Yeah, everyone’s gotta make money. You can shrug your shoulders and say “this is just how the world works and I am very lame” or you can desire more from your culture. People like Gary Tovar and Paul Tollett could never get an alternative festival off the ground today, ironically preventing new business opportunity. Risk aversion will be the end of everything.
The Old Music Retreat
Now we’re at a breaking point where older music is astronomically more popular than new music. Old songs represent 75% of streaming today, and as music historian Ted Goia points out, labels have noticed. Instead of searching for fresh talent, they’re digging into the archives to publish what was never intended to be published, by dead musicians who aren’t here to tell them no. This process wins Grammys—not that anyone watches it.
It’s exploitative to raise musicians from the dead to profit off their image forever, their soul simply performing for you with no breaks to see loved ones or use the bathroom. I’m reminded of the poem, “My Mother” by Frieda Hughes, Sylvia Plath’s daughter. She wrote, “My buried mother/Is up-dug for repeat performances.”

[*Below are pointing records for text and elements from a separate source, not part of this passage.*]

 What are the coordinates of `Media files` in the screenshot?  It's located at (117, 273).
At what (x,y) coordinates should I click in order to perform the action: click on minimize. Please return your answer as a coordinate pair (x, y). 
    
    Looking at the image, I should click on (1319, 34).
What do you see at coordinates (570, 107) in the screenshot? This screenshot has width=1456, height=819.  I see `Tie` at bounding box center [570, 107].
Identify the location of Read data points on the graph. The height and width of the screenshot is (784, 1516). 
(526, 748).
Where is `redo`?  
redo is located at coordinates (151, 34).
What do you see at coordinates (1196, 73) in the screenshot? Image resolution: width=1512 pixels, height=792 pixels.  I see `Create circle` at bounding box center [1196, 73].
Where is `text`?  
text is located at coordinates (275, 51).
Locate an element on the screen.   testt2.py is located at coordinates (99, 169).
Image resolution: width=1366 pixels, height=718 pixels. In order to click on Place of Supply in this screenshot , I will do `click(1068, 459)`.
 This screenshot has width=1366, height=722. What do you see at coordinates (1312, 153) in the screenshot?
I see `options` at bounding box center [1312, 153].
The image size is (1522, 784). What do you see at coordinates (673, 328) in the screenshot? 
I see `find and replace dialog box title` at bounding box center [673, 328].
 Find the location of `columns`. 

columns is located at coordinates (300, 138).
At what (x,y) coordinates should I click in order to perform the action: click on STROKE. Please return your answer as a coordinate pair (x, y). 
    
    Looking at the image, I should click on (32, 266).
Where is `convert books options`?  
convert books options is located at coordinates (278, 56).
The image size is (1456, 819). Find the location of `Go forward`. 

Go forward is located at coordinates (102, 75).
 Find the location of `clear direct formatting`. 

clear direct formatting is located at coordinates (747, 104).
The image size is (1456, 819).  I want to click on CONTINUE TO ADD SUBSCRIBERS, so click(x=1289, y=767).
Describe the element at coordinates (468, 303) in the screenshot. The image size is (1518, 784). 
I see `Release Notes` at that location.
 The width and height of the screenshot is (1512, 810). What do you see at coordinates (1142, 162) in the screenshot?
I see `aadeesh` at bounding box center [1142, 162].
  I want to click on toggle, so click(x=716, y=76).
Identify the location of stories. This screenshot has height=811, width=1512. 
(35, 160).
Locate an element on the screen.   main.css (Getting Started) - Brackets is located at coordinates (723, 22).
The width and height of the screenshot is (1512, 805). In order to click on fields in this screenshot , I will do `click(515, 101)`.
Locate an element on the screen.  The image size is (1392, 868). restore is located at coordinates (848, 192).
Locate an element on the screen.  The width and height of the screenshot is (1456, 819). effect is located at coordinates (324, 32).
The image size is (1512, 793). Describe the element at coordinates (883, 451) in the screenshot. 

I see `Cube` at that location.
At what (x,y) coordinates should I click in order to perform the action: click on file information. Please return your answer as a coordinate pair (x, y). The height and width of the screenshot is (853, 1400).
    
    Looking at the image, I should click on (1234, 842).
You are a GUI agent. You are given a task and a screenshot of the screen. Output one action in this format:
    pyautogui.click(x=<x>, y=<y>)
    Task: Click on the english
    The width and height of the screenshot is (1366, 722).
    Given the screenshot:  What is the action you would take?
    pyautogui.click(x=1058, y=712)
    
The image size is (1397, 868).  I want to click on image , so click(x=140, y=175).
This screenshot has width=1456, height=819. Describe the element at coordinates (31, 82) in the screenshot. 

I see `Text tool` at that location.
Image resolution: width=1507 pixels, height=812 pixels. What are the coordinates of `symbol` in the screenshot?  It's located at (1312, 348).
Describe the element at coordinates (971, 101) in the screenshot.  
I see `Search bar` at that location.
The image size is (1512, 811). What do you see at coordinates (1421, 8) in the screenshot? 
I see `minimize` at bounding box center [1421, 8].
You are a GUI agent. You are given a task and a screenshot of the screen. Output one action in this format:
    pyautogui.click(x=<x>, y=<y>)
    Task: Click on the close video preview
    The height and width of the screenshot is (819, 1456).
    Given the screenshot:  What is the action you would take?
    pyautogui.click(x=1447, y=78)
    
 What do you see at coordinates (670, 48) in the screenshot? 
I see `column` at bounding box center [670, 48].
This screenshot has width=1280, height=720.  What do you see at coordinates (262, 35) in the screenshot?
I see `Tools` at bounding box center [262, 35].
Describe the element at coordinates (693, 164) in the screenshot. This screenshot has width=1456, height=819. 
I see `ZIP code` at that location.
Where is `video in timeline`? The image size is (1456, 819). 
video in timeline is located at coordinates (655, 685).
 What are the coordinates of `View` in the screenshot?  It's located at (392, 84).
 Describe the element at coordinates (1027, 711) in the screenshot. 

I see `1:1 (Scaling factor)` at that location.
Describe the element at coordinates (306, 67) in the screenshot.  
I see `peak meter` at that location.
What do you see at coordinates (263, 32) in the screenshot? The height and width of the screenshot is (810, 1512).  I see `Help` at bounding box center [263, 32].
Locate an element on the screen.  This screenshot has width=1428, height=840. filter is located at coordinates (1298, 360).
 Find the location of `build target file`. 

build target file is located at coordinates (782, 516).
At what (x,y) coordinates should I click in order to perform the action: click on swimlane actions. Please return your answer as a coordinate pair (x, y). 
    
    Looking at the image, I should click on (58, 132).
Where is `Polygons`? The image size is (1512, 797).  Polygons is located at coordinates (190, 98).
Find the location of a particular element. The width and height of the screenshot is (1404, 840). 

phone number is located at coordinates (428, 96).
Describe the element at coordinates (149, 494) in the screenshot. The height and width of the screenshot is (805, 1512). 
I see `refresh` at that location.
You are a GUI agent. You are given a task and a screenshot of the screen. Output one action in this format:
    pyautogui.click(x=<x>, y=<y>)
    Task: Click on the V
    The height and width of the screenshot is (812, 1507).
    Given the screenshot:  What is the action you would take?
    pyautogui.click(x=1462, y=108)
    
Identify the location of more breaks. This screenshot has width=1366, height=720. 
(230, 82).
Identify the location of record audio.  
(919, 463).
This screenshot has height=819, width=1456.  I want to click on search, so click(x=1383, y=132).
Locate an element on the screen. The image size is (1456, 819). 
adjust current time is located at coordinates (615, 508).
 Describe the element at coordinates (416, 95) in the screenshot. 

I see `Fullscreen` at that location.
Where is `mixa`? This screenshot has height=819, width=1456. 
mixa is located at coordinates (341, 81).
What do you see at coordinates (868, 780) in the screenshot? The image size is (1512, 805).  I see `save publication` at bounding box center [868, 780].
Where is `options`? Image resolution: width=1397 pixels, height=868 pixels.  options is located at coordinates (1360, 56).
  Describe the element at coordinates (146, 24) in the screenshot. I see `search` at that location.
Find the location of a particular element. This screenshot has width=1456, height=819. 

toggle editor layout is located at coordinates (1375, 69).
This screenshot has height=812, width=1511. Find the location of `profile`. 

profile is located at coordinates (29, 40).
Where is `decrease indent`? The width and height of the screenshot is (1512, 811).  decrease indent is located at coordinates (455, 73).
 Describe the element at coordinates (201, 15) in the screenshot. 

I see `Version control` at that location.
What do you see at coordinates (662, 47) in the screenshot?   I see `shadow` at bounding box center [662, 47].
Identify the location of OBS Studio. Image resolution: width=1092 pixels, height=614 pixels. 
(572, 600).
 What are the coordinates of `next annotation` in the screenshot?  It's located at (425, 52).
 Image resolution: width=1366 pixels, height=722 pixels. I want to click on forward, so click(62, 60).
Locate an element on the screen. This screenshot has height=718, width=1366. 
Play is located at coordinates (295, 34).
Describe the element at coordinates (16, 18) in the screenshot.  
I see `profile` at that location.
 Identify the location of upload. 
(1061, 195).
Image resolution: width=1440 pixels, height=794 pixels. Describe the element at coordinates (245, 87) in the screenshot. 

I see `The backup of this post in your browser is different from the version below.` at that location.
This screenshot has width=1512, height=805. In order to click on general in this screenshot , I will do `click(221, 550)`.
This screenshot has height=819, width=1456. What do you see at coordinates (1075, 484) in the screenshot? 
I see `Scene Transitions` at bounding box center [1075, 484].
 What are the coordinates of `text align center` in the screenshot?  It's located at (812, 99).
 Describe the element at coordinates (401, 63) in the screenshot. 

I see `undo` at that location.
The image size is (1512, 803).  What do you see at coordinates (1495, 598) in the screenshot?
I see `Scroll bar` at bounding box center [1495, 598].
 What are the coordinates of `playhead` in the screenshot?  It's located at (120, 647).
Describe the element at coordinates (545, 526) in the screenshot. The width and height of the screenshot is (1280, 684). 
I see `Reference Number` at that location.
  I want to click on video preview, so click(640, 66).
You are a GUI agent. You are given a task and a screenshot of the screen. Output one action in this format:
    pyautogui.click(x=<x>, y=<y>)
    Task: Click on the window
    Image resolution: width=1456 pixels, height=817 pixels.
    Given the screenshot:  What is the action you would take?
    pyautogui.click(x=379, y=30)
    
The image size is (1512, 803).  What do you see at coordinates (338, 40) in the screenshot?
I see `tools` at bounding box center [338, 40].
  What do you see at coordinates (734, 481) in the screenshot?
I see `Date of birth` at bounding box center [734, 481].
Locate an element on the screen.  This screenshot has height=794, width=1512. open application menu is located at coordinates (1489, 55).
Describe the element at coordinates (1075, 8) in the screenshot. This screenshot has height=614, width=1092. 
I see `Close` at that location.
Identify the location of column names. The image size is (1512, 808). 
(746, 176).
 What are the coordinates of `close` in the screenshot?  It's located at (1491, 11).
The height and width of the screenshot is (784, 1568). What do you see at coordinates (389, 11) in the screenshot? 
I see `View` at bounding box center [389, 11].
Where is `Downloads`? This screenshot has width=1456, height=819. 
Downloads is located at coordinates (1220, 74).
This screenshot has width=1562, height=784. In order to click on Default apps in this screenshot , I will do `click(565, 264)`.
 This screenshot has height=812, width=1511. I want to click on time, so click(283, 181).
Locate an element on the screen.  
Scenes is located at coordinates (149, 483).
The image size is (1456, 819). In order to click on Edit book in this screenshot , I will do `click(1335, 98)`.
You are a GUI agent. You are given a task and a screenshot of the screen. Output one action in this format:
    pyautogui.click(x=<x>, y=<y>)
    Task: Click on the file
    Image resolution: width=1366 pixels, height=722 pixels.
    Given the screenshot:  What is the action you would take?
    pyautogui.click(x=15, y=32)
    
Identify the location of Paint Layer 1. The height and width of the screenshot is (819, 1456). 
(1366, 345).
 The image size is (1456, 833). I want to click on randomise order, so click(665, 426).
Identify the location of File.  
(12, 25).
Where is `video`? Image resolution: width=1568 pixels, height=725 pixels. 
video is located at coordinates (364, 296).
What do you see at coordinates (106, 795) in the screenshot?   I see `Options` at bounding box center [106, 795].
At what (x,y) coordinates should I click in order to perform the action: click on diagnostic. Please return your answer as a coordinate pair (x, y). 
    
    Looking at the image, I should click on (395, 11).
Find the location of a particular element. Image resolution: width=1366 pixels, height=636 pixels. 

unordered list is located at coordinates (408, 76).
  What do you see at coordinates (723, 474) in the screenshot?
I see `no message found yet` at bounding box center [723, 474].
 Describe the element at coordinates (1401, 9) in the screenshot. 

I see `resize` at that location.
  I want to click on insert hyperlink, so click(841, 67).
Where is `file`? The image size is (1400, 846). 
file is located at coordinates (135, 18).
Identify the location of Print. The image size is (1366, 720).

However, I can’t help but wonder if this is partly because new (mainstream) music is not very good.
When I listen to a powerhouse performer like Whitney Houston, or a creative visionary like David Bowie, I’m resentful. I think to myself, “why can’t we have this today?”
Who is today’s David Bowie? Who is today’s Whitney Houston? I’m sorry, but it’s not someone like Ariana Grande. “7 rings” is just not as good or memorable of a song as “I Wanna Dance With Somebody.” When I attended Coachella in 2024, No Doubt was my favorite headliner (a band that’s 30+ years old!).
I felt this resentment reach its peak when I watched Singin’ in the Rain (1952). I was unbelievably jealous of people who got to see this as their musical smash hit of the year while I got the blown-out, back-lit scenes in Wicked (2024).
I can’t lay back and take this anymore. I want good art. I want point of view, experimentation, and boundary-pushing. Is that too much to ask for?
I have no solutions, only exasperated venting. Just as I’ve given up on straight clubs, perhaps it is time to give up on large concerts and festivals. My wallet will thank me anyway.
I'm currently re-reading Michael Azzerad's "Our band Could Be Your Life", which is about the Indy music scene from 1980-1990, which covers everything from Black Flag and the Minutemen, and ends with Nirvana. I read this, probably 20 years ago, this is my era, these are my bands. The music industry grabs up whatever is 'trending', and runs it into the ground. As a musician, I watched this first hand. It's fascinating and too big to write about here.
To your bigger point: where are the bands? Still in the underground, I hope. I'm still playing. Still in a band. Just not trying that hard to make it.
I love to talk about this kind of stuff and have a perspective that only age brings. If you ever want to have a rant/conversation, hit me up.
aperol being the “the official spritz partner” of the festival was a nail in the coffin - like are we marketing a tennis tournament or a music festival???